According to health officials, Maui has seen a sharp increase in cases of rat lungworm disease in the past three months. Since only two cases have been documented in the past decade, there is much concern surrounding the sudden increase in infections. A seventh case involves a Maui resident, who isn’t for sure where she contracted the parasite, but believes it was on the Big Island.
Angiostrongylus cantonensis, rat lungworm, is prevalent is tropical Pacific islands and Southeast Asia. However, the distribution of the rat lungworm has been increasing, with infections being reported in areas, such as the United States, Caribbean and Africa.
The parasite invades the central nervous system and has been identified in cerebrospinal fluid of patients that have been diagnosed with eosinophilic meningitis. Rats carrying the disease will excrete the roundworm eggs or larvae in their feces, which is consumed by vectors, such as slugs, snails, crabs, frogs and freshwater shrimp.

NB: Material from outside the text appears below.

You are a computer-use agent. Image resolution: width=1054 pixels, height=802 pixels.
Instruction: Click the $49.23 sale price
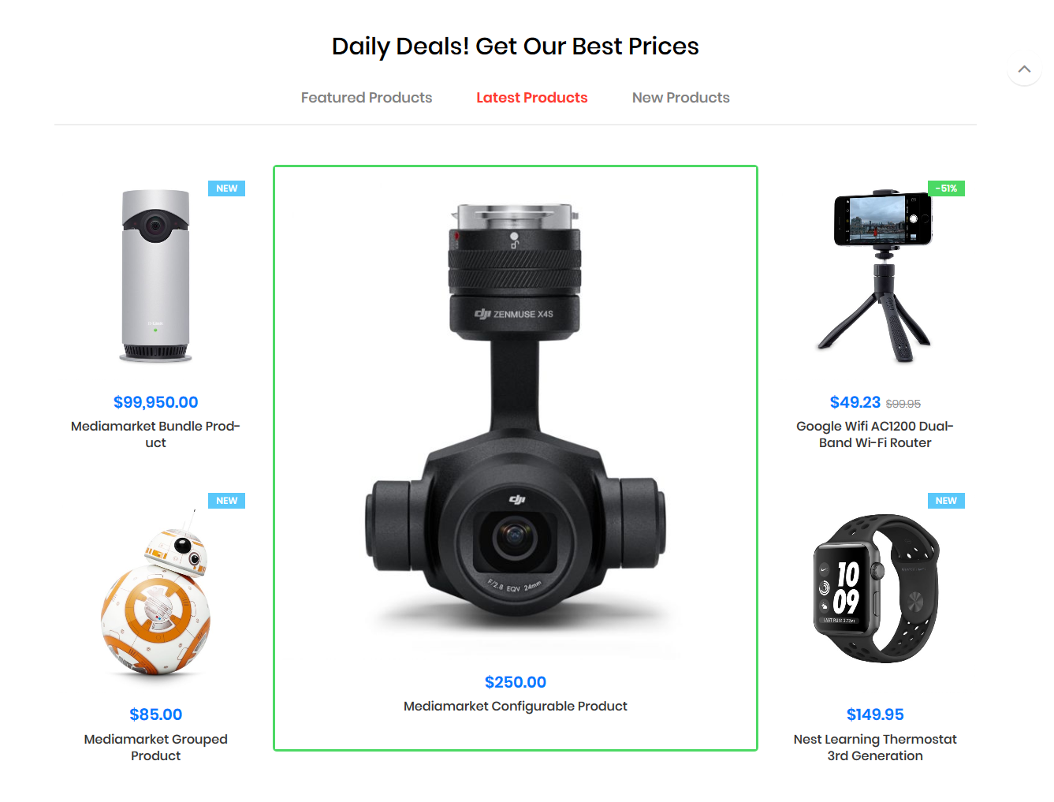(855, 402)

People come in contact with the parasite, when they handle and consume contaminated produce, uncooked vectors and drinking water. The rat lungworm disease can be asymptomatic (without symptoms) or produce a wide range of symptoms, including vomiting, severe headaches, nausea, neck stiffness and abnormal tingling. The onset of symptoms will occur within 1 to 3 weeks after exposure and last anywhere from 2 to 8 weeks.

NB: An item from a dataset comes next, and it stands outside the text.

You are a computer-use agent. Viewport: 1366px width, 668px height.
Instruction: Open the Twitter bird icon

If the infection spreads to the brain, it can lead to eosinophilic meningitis, long-term neurologic dysfunction and death.

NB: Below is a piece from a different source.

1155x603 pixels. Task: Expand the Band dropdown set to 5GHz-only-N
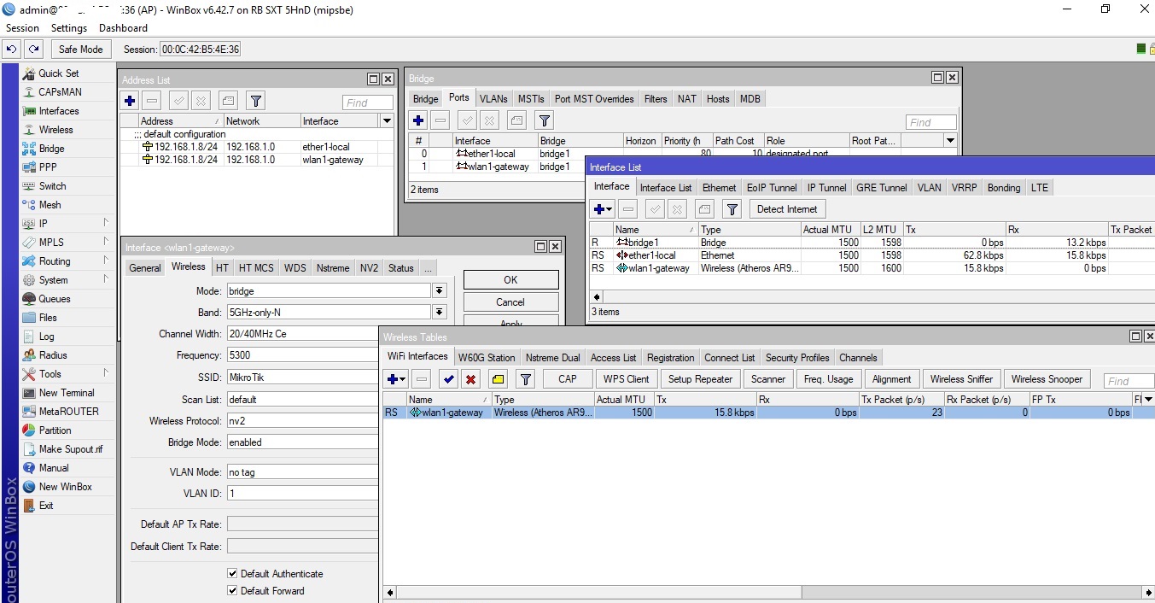pos(440,313)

Health officials have identified the parasite in snails and slugs on Oahu, Kauai, the Big Island and Maui. Everyone is being encouraged to utilize proper hand washing techniques, wash produce thoroughly and thoroughly cook raw meet to destroy the parasite.
According to a 2015 study, the rat lungworm was found in Oklahoma, “an area predicted to lack suitable habitat for the parasite.” The researchers suggested that human-caused factors influenced the emergence and distribution of the disease. The human-caused factors included human encroachment into wildlife habitat, climate change and global travel.
A couple from San Francisco, visiting Maui in January contracted the disease, but recovered without suffering any long-term effects.